### EXERCISE AIM
What is wanted is every record, duplicated word for word.
[Opening DATASET RECORDS section]
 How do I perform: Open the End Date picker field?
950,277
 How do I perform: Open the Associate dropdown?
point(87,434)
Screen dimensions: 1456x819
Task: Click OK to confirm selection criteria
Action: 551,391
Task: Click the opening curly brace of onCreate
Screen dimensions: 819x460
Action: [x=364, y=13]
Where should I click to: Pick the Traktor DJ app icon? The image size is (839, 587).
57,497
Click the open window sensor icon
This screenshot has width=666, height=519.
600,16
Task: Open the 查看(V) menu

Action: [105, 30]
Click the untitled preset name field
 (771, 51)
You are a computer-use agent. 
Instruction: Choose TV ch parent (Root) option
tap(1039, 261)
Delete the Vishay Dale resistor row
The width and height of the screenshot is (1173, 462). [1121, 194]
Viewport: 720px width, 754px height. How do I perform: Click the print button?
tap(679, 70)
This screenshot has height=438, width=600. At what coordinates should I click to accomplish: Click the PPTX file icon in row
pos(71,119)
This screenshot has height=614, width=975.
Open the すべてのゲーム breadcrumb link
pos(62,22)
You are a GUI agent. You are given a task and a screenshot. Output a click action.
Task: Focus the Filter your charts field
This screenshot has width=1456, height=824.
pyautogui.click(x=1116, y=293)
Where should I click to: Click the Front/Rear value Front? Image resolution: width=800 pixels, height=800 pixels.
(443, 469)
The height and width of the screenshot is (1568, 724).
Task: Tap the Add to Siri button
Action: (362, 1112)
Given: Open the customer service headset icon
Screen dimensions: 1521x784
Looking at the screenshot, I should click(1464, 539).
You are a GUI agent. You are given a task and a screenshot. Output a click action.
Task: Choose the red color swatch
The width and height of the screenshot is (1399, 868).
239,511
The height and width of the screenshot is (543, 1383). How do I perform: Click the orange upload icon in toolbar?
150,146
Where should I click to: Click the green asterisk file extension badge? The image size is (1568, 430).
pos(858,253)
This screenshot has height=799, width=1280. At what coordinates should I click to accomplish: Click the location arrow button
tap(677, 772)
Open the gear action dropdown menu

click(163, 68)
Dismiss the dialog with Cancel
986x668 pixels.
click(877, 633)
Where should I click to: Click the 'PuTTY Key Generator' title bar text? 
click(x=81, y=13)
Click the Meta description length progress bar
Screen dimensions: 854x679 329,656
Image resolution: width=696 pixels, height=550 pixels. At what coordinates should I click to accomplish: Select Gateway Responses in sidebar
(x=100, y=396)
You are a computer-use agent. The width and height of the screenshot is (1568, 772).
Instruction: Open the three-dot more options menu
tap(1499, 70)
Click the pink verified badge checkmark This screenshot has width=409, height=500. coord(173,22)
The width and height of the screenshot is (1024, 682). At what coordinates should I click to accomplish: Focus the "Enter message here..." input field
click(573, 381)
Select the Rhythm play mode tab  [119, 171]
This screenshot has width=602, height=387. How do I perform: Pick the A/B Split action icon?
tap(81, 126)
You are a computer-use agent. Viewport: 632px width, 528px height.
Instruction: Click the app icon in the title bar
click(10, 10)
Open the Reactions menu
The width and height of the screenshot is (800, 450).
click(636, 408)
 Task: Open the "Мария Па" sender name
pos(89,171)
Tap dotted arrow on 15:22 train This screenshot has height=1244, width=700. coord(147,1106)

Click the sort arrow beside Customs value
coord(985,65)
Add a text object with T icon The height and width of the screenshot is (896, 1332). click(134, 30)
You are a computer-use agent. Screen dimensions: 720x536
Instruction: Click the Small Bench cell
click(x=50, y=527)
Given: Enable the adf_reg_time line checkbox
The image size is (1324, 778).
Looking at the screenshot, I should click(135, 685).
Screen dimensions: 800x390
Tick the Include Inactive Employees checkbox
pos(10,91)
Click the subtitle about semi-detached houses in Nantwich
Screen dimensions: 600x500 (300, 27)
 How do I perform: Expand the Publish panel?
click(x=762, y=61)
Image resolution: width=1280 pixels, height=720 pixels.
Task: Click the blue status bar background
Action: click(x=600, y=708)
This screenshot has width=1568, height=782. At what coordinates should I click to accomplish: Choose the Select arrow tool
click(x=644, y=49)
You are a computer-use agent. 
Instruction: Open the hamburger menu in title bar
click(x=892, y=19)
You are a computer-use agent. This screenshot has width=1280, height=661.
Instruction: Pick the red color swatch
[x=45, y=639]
[Closing DATASET RECORDS section]
### OUTPUT FOR THIS EXERCISE
 How do I perform: Open the End Date picker field?
950,277
 How do I perform: Open the Associate dropdown?
point(87,434)
Screen dimensions: 1456x819
Task: Click OK to confirm selection criteria
Action: 551,391
Task: Click the opening curly brace of onCreate
Screen dimensions: 819x460
Action: [x=364, y=13]
Where should I click to: Pick the Traktor DJ app icon? The image size is (839, 587).
57,497
Click the open window sensor icon
This screenshot has width=666, height=519.
600,16
Task: Open the 查看(V) menu

Action: [105, 30]
Click the untitled preset name field
 (771, 51)
You are a computer-use agent. 
Instruction: Choose TV ch parent (Root) option
tap(1039, 261)
Delete the Vishay Dale resistor row
The width and height of the screenshot is (1173, 462). [1121, 194]
Viewport: 720px width, 754px height. How do I perform: Click the print button?
tap(679, 70)
This screenshot has height=438, width=600. At what coordinates should I click to accomplish: Click the PPTX file icon in row
pos(71,119)
This screenshot has height=614, width=975.
Open the すべてのゲーム breadcrumb link
pos(62,22)
You are a GUI agent. You are given a task and a screenshot. Output a click action.
Task: Focus the Filter your charts field
This screenshot has width=1456, height=824.
pyautogui.click(x=1116, y=293)
Where should I click to: Click the Front/Rear value Front? Image resolution: width=800 pixels, height=800 pixels.
(443, 469)
The height and width of the screenshot is (1568, 724).
Task: Tap the Add to Siri button
Action: (362, 1112)
Given: Open the customer service headset icon
Screen dimensions: 1521x784
Looking at the screenshot, I should click(1464, 539).
You are a GUI agent. You are given a task and a screenshot. Output a click action.
Task: Choose the red color swatch
The width and height of the screenshot is (1399, 868).
239,511
The height and width of the screenshot is (543, 1383). How do I perform: Click the orange upload icon in toolbar?
150,146
Where should I click to: Click the green asterisk file extension badge? The image size is (1568, 430).
pos(858,253)
This screenshot has height=799, width=1280. At what coordinates should I click to accomplish: Click the location arrow button
tap(677, 772)
Open the gear action dropdown menu

click(163, 68)
Dismiss the dialog with Cancel
986x668 pixels.
click(877, 633)
Where should I click to: Click the 'PuTTY Key Generator' title bar text? 
click(x=81, y=13)
Click the Meta description length progress bar
Screen dimensions: 854x679 329,656
Image resolution: width=696 pixels, height=550 pixels. At what coordinates should I click to accomplish: Select Gateway Responses in sidebar
(x=100, y=396)
You are a computer-use agent. The width and height of the screenshot is (1568, 772).
Instruction: Open the three-dot more options menu
tap(1499, 70)
Click the pink verified badge checkmark This screenshot has width=409, height=500. coord(173,22)
The width and height of the screenshot is (1024, 682). At what coordinates should I click to accomplish: Focus the "Enter message here..." input field
click(573, 381)
Select the Rhythm play mode tab  [119, 171]
This screenshot has width=602, height=387. How do I perform: Pick the A/B Split action icon?
tap(81, 126)
You are a computer-use agent. Viewport: 632px width, 528px height.
Instruction: Click the app icon in the title bar
click(10, 10)
Open the Reactions menu
The width and height of the screenshot is (800, 450).
click(636, 408)
 Task: Open the "Мария Па" sender name
pos(89,171)
Tap dotted arrow on 15:22 train This screenshot has height=1244, width=700. coord(147,1106)

Click the sort arrow beside Customs value
coord(985,65)
Add a text object with T icon The height and width of the screenshot is (896, 1332). click(134, 30)
You are a computer-use agent. Screen dimensions: 720x536
Instruction: Click the Small Bench cell
click(x=50, y=527)
Given: Enable the adf_reg_time line checkbox
The image size is (1324, 778).
Looking at the screenshot, I should click(135, 685).
Screen dimensions: 800x390
Tick the Include Inactive Employees checkbox
pos(10,91)
Click the subtitle about semi-detached houses in Nantwich
Screen dimensions: 600x500 (300, 27)
 How do I perform: Expand the Publish panel?
click(x=762, y=61)
Image resolution: width=1280 pixels, height=720 pixels.
Task: Click the blue status bar background
Action: click(x=600, y=708)
This screenshot has width=1568, height=782. At what coordinates should I click to accomplish: Choose the Select arrow tool
click(x=644, y=49)
You are a computer-use agent. 
Instruction: Open the hamburger menu in title bar
click(x=892, y=19)
You are a computer-use agent. This screenshot has width=1280, height=661.
Instruction: Pick the red color swatch
[x=45, y=639]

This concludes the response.